I have (marginally) oversimplified the view of sin - by the state of sin as disengaged, I mean what others call 'lack of faith' - but even within a committed faith, there are issues related to judgment - through which we offend against each other. These are well noted in Romans and the epistle of James. When we judge others, we stop at the door as if we were in charge. I can only say that this is somehow related to our fear - John's 'perfect love casts out fear' will allow growth past our need to judge (see allso John 5:24) - stephen at withering fig will get to that verse (4.18) soon enough. This likely bears more thinking and fewer words.

Beyond Words said...

This view of engagement really challenges me to trust God's mercy as I live out my calling even when I overstep the bounds, instead of shrinking back and fearing judgment from others.

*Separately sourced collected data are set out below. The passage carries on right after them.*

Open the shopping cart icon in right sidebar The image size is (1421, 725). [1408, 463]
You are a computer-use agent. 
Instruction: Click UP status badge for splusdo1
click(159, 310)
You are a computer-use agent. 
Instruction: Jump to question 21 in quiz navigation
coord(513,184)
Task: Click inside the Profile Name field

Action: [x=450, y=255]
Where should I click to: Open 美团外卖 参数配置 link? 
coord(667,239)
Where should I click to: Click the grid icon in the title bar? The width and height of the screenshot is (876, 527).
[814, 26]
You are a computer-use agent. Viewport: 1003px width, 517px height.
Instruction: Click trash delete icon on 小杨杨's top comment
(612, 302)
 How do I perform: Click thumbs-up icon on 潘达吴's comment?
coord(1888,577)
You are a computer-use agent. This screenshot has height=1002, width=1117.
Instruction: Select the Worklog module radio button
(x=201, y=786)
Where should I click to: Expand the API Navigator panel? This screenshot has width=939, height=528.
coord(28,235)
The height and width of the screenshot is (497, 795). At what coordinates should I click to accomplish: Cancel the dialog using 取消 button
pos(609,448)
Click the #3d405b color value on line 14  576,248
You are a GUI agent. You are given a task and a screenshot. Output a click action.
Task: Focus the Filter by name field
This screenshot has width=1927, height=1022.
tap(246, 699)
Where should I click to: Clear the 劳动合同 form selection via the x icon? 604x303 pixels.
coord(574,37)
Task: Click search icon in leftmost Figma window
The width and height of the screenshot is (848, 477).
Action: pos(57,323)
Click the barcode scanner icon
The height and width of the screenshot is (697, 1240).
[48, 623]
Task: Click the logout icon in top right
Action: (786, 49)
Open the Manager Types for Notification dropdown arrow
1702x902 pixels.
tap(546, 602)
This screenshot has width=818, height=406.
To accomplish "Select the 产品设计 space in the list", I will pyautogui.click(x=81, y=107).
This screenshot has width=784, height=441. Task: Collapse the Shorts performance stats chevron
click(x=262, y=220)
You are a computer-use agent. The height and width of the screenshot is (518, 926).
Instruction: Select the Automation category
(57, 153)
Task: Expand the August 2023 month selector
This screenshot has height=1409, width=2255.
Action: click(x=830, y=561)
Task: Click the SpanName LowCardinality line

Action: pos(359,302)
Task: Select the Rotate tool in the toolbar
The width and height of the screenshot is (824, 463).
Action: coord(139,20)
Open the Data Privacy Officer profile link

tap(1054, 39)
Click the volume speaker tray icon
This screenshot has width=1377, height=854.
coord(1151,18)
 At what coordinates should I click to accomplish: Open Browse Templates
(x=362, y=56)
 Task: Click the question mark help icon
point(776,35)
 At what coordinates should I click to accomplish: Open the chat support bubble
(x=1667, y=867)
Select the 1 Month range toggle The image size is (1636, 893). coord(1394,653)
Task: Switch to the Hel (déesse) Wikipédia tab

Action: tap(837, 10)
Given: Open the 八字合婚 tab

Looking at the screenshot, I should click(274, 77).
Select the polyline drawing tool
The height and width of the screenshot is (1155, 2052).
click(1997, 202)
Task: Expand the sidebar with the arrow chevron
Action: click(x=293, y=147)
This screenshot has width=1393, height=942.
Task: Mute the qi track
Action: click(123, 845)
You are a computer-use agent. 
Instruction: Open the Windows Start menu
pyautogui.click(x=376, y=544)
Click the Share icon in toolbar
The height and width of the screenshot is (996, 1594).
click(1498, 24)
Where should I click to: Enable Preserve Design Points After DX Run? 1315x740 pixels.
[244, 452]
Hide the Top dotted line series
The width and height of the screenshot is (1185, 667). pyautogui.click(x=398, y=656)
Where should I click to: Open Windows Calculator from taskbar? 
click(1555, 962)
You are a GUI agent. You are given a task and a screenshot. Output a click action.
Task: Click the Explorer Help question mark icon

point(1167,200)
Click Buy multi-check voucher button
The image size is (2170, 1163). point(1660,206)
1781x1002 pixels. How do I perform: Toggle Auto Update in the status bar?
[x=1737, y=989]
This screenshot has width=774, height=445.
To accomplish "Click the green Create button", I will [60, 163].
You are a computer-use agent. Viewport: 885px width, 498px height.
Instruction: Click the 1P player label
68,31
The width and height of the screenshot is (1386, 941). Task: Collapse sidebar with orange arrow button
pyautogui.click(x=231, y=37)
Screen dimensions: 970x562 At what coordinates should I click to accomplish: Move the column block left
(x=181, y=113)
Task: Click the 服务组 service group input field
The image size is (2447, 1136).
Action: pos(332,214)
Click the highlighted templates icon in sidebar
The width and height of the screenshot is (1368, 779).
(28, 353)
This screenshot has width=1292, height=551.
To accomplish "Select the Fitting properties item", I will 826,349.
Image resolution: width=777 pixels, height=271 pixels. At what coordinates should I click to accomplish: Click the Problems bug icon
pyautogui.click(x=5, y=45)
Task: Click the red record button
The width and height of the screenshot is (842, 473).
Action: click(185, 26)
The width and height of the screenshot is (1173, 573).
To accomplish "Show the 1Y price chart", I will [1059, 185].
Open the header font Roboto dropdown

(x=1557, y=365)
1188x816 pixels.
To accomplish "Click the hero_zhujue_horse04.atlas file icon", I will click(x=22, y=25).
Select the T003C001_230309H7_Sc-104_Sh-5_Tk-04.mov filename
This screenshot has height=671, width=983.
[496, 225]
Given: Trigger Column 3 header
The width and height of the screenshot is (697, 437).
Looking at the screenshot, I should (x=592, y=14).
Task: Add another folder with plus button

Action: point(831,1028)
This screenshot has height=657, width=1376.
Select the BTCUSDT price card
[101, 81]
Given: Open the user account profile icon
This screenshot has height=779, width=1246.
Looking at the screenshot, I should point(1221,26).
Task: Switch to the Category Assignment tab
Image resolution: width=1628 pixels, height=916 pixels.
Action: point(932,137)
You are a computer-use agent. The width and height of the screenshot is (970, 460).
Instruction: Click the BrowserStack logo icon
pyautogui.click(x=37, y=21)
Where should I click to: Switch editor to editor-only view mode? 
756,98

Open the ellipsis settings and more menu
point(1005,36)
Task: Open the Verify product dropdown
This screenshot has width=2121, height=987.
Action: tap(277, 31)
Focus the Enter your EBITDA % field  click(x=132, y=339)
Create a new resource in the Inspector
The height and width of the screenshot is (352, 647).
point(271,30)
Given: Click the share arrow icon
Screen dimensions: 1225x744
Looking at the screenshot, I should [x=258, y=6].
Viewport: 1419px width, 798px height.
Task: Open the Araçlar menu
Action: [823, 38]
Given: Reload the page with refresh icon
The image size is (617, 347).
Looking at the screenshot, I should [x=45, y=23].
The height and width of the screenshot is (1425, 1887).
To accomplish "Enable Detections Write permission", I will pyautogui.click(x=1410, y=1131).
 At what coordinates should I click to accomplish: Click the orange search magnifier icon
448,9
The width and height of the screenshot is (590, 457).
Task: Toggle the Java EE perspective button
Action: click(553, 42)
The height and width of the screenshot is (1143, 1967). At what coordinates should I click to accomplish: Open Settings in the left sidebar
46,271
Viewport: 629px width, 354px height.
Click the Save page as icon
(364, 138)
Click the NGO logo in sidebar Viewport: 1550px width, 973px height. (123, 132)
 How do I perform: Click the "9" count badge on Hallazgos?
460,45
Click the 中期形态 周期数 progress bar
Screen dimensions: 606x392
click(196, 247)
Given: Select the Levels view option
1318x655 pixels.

I had a flight of ideas earlier today, thinking about this post and sin and the fall--and I bring this up because I think we judge each other because of primal misunderstanding about God's judgment. So, please help me with this:

Where was God's mercy in the Garden? (I'm not advocating a literal reading, but digging for the truth here.) If the Curse was at stake, and all the evil and suffering of future generations would follow because of Adam and Eve's proto-sins, why wouldn't God have given them a chance to repent and come back to him? To learn from their sin and "re-engage" with a new level of faith?

scott gray said...

one understanding of the story is that it is an explanation of why we sin.
if god had reengaged in eden, it would have been an explanation of something different.
some people think the jesus story is about god's reengaging with us.
when god chooses not to reengage, is god sinning.....

Bob MacDonald said...

With respect to the story of the garden, God would have no one to contend with or love without the energy of our defiance. But as we learn what is of good and evil, we also learn that in the divine wrestling, God is covering our limitation. So Adam hid, but they were found, and their nakedness was covered with the skin of a slain creature - a life for a life as it were. With Christ - and it has never been that we were without Christ regardless of time, we are reengaged as bride of the bridegroom. Gradually we realize that he made us for himself and himself is for us. So there is not a fall except it is a necessary part of the creation process. Even later Isaiah says - is there evil in the city and I the Lord have not done it? Rhetorical - but poignant. Almost demanding the same energy of love from us that we have been given to use in our rebellion. As for God and sin, Scott, that is impossible, but God and evil - the tension is between Job's wife's comment and Job's acceptance of the gift of evil from the Most High.

Beyond Words said...

That helps, Bob. That explains why there is such joy in the wrestling! I have had a glass of red wine and words fail....I will sit and savor the eternal engagement with Christ and the (new) creation process.

scott gray said...

i love the idea of 'energy of defiance'--great way to think of things, like teenagers and feisty octagenarians.
and conversely, there's not much 'energy of compliance,' then, is there?